Conscientious Disagreement in the Riotous Rehearsal Room

Marcello Magni, Kathryn Hunter, Mia Theil Have, Photo Dan Fearon

‘In the theatre, we often presume that collaboration means agreement. I believe that too much agreement creates productions with no vitality, no dialectic, no truth,’ argues Anne Bogart, American theatre director, in her book, A Director Prepares, ‘unreflected agreement deadens the energy in a rehearsal. I do not believe that collaboration means mechanically doing what the director dictates. Without resistance there is no fire.’

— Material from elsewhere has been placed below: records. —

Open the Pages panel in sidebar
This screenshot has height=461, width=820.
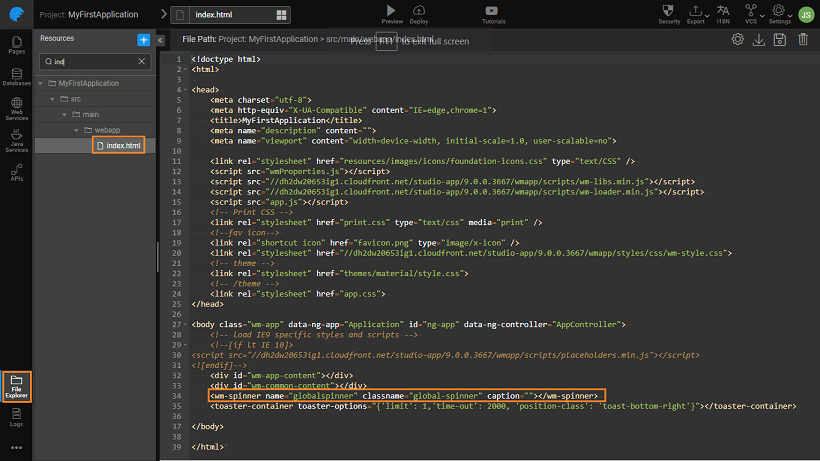pyautogui.click(x=16, y=46)
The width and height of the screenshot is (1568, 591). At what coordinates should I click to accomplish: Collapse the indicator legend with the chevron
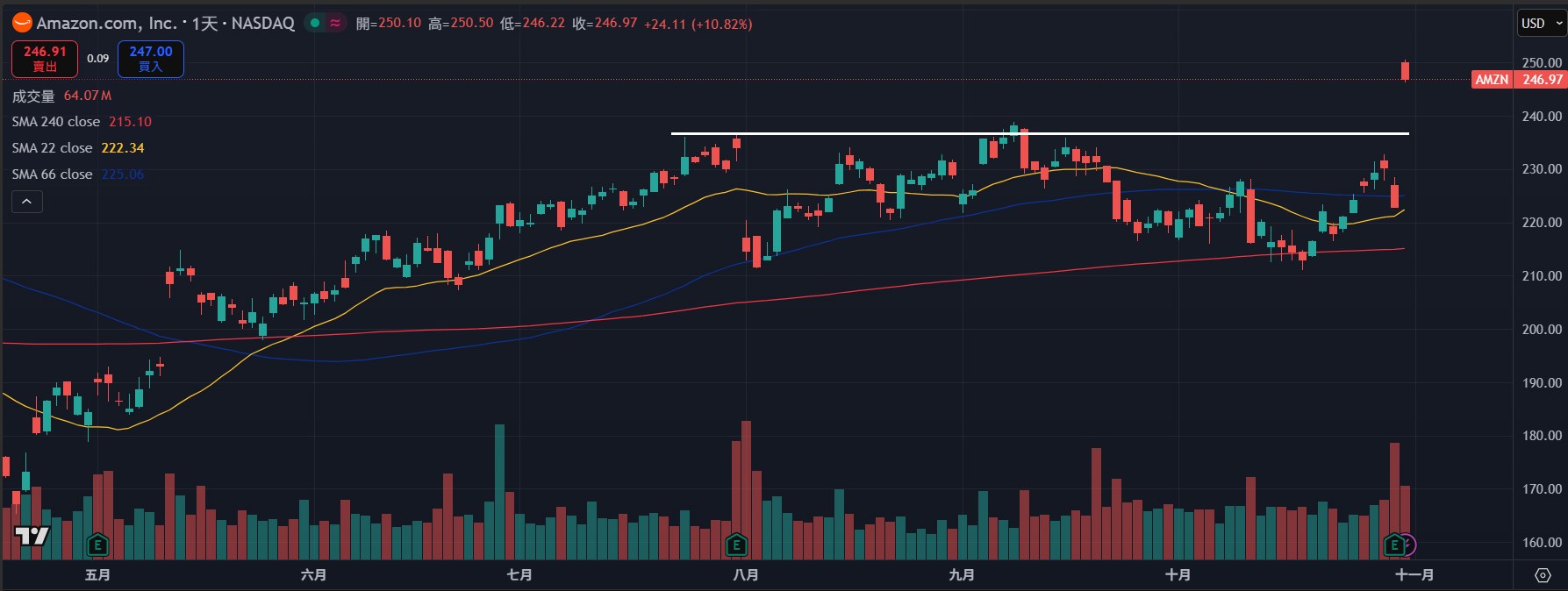pyautogui.click(x=27, y=202)
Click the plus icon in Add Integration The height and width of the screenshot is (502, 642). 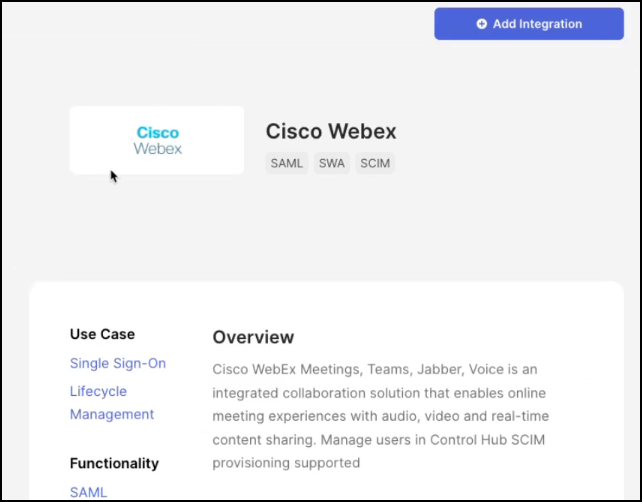(482, 24)
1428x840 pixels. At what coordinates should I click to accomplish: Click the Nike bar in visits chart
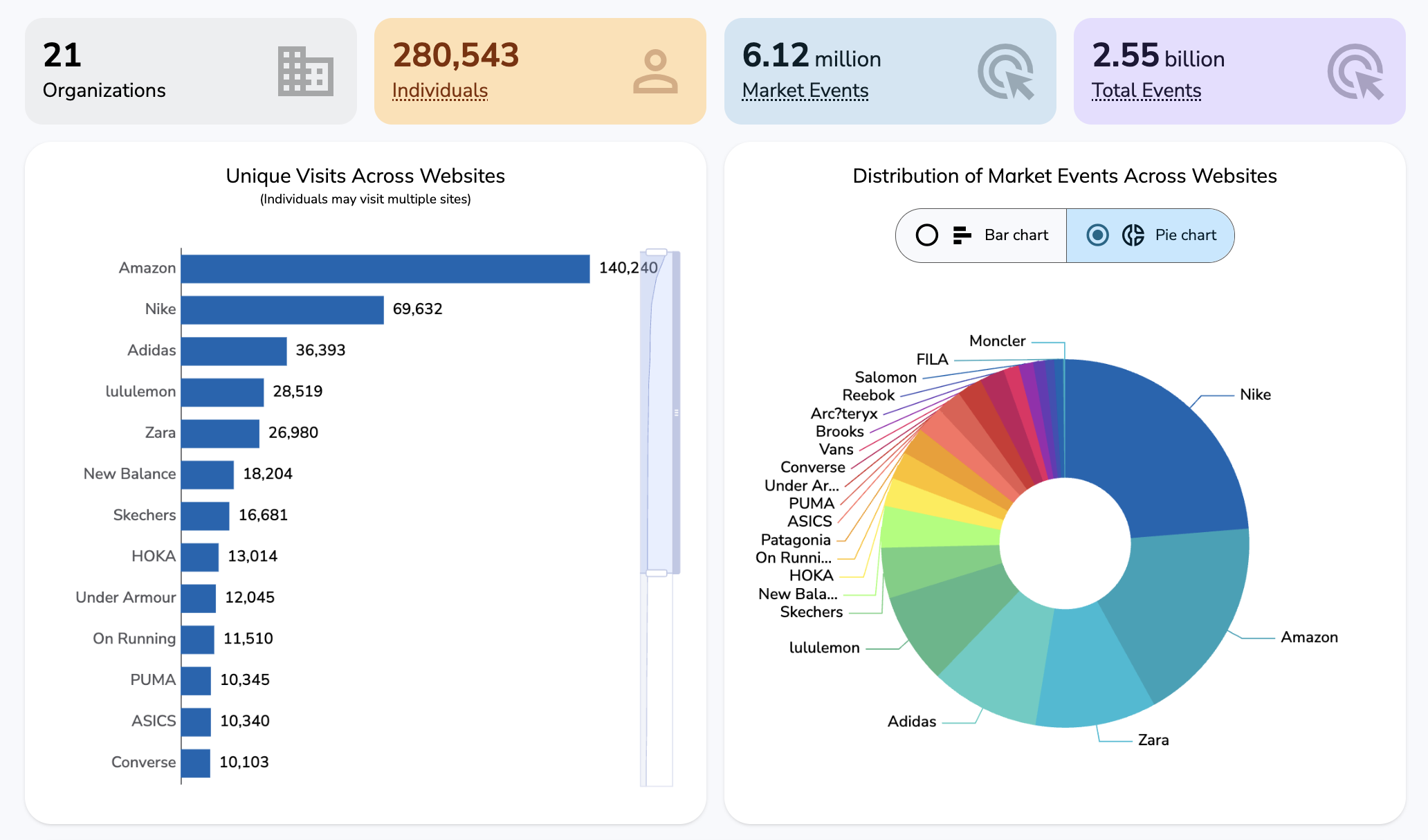282,309

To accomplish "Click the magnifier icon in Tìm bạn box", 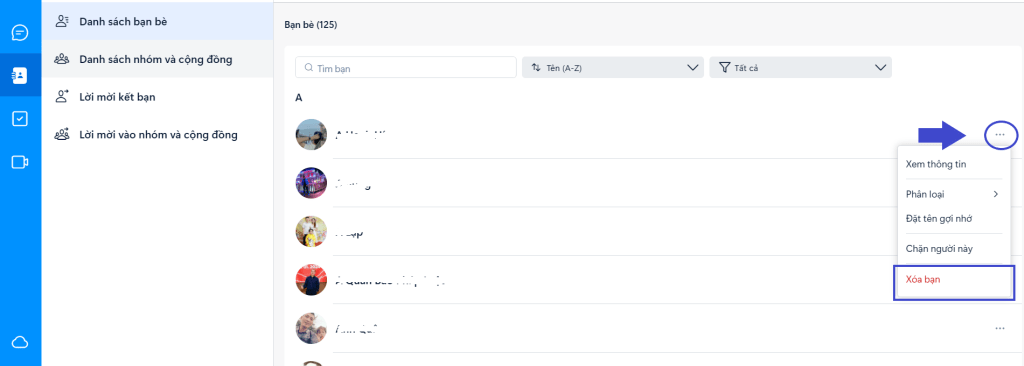I will click(309, 67).
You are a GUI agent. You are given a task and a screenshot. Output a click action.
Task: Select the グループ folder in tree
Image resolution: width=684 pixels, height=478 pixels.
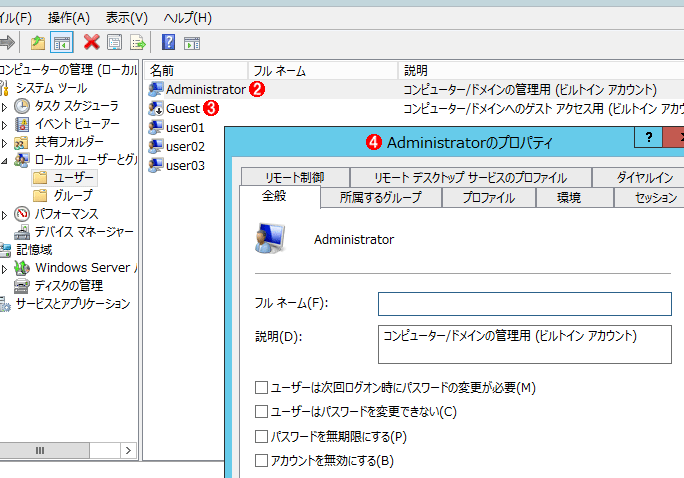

Last week, the first Out of Blixen rehearsal blog post focused on Riotous Company’s technique of creating theatre through collaboration. This process may have sounded idealised: flawless and easy. Admittedly, however, collaborative theatre is an imperfect practise: complicated and challenging. Perhaps this is why many practitioners in the theatre industry still follow the traditional hierarchy of the director in charge and the actors following their directions. It is an efficient process that quickly moves along with little friction.

Bogart advocates for a feistier system, adding, ‘This does not mean, “No, I don’t like your approach, or your ideas.” It does not mean, “No, I won’t do what you are asking me to do.” It means, “Yes, I will include your suggestion, but I will come at it from another angle and add these new notions.”’ It is a scary, vulnerable process, full of collisions and pushing one another, and yet, it is fruitful in vibrancy and vitality.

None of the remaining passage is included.